Una anécdota personal: durante algunos años, trabajé dirigiendo una colección de libros sobre música en la editorial pija Lengua de Trapo. Sus oficinas estaban en un ático cerca del Círculo de Bellas Artes de Madrid y su propietario era un treintañero metido en Podemos. Cuando tocó hacer públicas las declaraciones de bienes, se supo que era el más rico del partido. La colección que yo llevaba consistía en libros que te contaban la historia de un disco clásico del pop-rock español. ¿Saben cuál me sugirieron publicar primero? Una semana en el motor de un autobús (1998), el tercer disco de Los Planetas, considerado su cima expresiva. En algunas fotos promocionales el grupo tiene pinta de estar recién salidos de pillar jaco en un polígono industrial, pero hay algo en ellos que atrae de manera irresistible a los culturetas de clase alta (quizá es justo lo del polígono). Cuando te haces fan de Los Planetas, el toque de distinción (por sus guiños a bandas ignotas) y el rollo malote (muchas canciones sobre drogas) tienen tanta importancia como el hecho de que la canción sea buena, mala o regulera. Tanta importancia o más.
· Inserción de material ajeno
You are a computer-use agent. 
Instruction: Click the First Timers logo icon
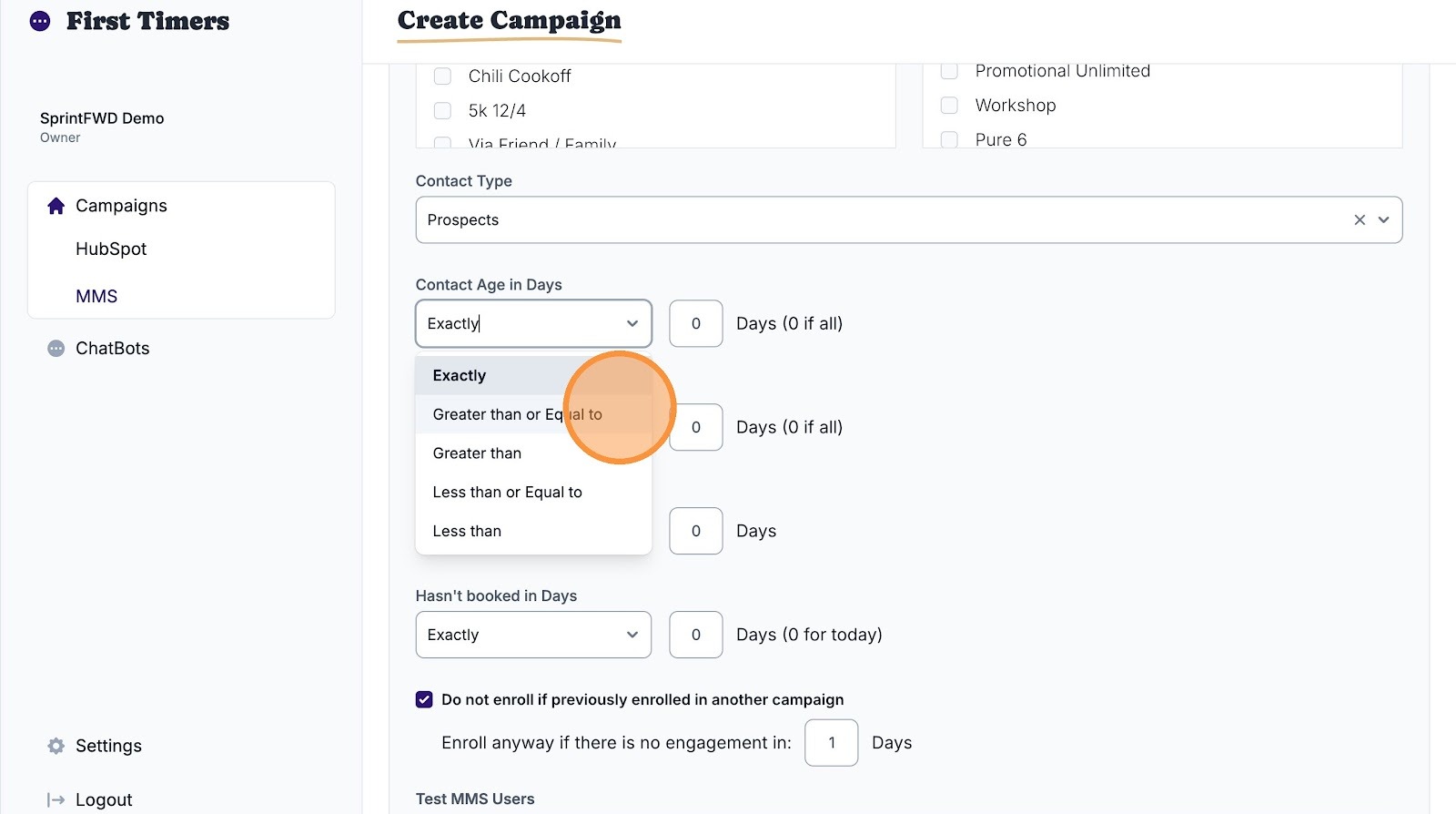(40, 21)
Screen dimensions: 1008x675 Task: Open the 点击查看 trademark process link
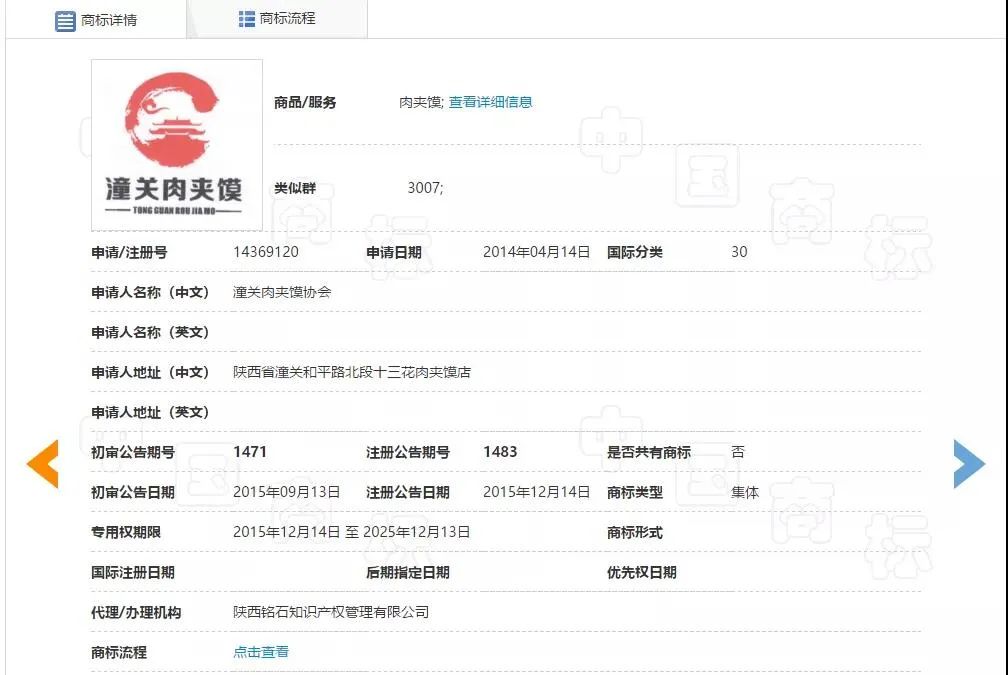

Desde mediados de los dosmiles, el grupo parece atrapado por una intensa espiral de muermo rockero. Intentaron espabilarse con energía flamenca, pero la cosa no terminó de cuajar: La leyenda del espacio (2007) es recibido como una obra maestra, pero hoy apenas nadie se acuerdo de aquello. Son mucho mejores haciendo himnos pop que mazapanes de rock progresivo con quejíos andaluces. Años después sí lograron sonar hipnóticos con “Islamabad”, una salmodia solemne cuyo origen es el trapero Yung Beef. El problema en 2024 es que ya han dicho todo lo que tenían que decir, como demuestra el hecho de que hoy se celebran mucho más sus giras de aniversario de los primeros discos que su nuevo material.
Recuerdo una noche tomando una cerveza en Lavapiés con el fallecido Julián Rodríguez, escritor, editor y comisario de arte contemporáneo. Le quería convencer de que escribiese un epílogo para el libro sobre el grupo. Me dijo que Los Planetas le parecían políticamente relevantes porque encarnaban cierto malestar de los años del aznarismo, un malestar difuso que no sabíamos explicar bien, así que se plasmaba en melancolía y distorsión. Por supuesto, eso era cierto: grupos bajoneros como Joy Division, Nirvana o Radiohead simbolizan el misterio de una juventud neurótica en las sociedades más estables y prósperas de la historia. En el caso particular de Los Planetas, tampoco creo que haya grandes profundidades sociológicas. Las letras de Jota muestran algo mucho más simple: un narciso herido cada vez que las cosas no son exactamente como él desea. Y quizá eso es lo que les convierte en un grupo generacional de los cincuentones actuales, un grupo capaz de fascinar igualmente a un gacetillero cultural cutre como servidor, a un presidente de gobierno y a una reina de España.